===== Trecho apresentado =====

Desenhista de um livro sobre
o candidato da direita à Presidência da França, Nicolas Sarkozy, Riss diz: "Sim, a política
tem uma "mise en scene" especial e é isso que permite que ela
vire quadrinho" -enquanto
confessa um certo tédio para
traçar "Sarkô", um homem que,
segundo ele, "faz sempre o
mesmo número".
Depois de um ano desenhando o personagem, Riss diz não
agüentar mais vê-lo, o que soa
como metáfora das posições
tanto dele como de Pétillon para as próximas eleições francesas -os dois conversaram sobre o tema a convite da Folha.
Pétillon "gosta" de Sarkozy
por motivos diferentes: "É um
ótimo personagem de apoio
para Chirac e [o primeiro-ministro] Villepin. Ele me inspira.
Eu adoro desenhar Chirac. É
um personagem formidável."
Pois bem, o atual presidente
da França aparece de maneiras
bastante diferentes nos desenhos dos dois. Pétillon o faz
malemolente, curvilíneo, com
seu marcante nariz alongado
como o de um Pinochio. Já Riss
traça a mesma protuberância
de forma aquilina, pontiaguda.
Uma explicação seria técnica: cartum "feito com traços
mais simples, despojados", como explica o cartunista é muito
diferente de quadrinho "que
exige uma preocupação com a
narração, a atmosfera", como
diz o quadrinista. Apesar das
diferenças, um mesmo movimento os une os desenhistas: a
indignação, sem militância.
"Em geral, aquilo que me inspira é o que me enerva. É uma
dramatização da minha reação.
É para ser engraçado, mas tem
que passar pela ironia", diz Pétillon. "É o interesse pela política que move o desenho, mas
não se pode ser militante. O objetivo não é lutar contra ou a favor de nada", completa Riss.
Na França, a charge política
não é tão publicada quanto no
Brasil. Os dois desenhistas lamentam que o desenho político seja relegado mais aos jornais satíricos. Desconhecedores da vida política e jornalística brasileira, dizem que seria
difícil emplacar um gibi com
um personagem como Lula.
"Provavelmente, o único líder latino-americano que poderia interessar aos franceses
seria Fidel Castro", diz Pétillon. "Poucos líderes do mundo
interessariam, aliás. Mas talvez
George Bush", completa Riss,
com a expressão de quem começa a maquinar alguma coisa.
A pergunta de Sarkô
O livro "La face karchée de
Sarkozy", no qual o candidato é
traçado por Riss, ocupa lugar
especial na galeria da reinvenção da política pelo desenho.

=====

◆ Tarefa do exercício 1 ◆
No trecho apresentado, reescreva em forma de lista o parágrafo que começa com "Na França, a charge política" e termina com "um personagem como Lula", mantendo os fatos principais.
◆ Tarefa do exercício 2 ◆
Segundo Pétillon no trecho apresentado, qual seria provavelmente o único líder latino-americano que poderia interessar aos franceses?
Não é preciso usar os registros.

===== Material fornecido =====

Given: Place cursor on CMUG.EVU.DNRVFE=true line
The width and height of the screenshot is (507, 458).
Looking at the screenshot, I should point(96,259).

=====
===== Material fornecido =====

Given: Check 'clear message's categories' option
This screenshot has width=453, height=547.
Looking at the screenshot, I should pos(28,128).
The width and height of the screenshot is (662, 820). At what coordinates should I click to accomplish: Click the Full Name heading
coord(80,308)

=====

◆ Resposta correta 1 ◆
- Na França, a charge política é menos publicada do que no Brasil.
- Os dois desenhistas lamentam que o desenho político fique mais restrito aos jornais satíricos.
- Como não conhecem a vida política e jornalística do Brasil, dizem que seria difícil emplacar um gibi com um personagem como Lula.

◆ Resposta correta 2 ◆
Fidel Castro.